* start Records for processing *

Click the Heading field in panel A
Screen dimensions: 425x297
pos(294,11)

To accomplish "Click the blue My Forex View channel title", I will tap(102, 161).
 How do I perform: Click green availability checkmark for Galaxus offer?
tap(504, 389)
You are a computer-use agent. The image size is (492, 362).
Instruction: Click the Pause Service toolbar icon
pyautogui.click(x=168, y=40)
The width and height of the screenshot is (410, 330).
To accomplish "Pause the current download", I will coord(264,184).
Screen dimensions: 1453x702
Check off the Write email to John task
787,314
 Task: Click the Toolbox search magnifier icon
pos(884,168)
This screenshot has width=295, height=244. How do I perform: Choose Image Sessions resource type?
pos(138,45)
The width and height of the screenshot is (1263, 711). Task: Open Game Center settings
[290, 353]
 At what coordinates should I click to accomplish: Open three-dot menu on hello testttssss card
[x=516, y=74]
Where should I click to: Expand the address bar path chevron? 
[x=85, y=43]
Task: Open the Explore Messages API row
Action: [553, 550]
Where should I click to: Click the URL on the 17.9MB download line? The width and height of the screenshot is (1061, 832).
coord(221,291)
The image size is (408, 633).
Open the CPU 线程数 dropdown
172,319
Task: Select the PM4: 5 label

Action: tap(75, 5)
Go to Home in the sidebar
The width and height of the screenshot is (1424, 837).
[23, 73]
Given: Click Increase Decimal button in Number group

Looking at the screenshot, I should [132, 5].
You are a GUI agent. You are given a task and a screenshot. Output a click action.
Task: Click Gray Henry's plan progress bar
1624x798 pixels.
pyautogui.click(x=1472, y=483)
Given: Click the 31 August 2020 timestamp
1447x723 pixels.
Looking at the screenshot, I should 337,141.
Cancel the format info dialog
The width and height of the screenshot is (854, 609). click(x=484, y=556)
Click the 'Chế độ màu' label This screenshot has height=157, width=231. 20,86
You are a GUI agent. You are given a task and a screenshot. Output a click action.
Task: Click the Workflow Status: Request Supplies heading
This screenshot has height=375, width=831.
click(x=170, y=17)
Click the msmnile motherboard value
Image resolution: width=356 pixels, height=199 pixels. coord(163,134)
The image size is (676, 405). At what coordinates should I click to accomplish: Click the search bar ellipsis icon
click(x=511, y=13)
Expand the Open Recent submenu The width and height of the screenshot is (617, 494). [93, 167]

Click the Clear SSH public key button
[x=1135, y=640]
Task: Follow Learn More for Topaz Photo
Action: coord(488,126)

* end Records for processing *

• **What this task involves**
Pick out every line in the items above that contains the word "Where", and copy each of those lines in full.

• **Problem solution**
Where should I click to: Expand the address bar path chevron? 
Where should I click to: Click the URL on the 17.9MB download line? The width and height of the screenshot is (1061, 832).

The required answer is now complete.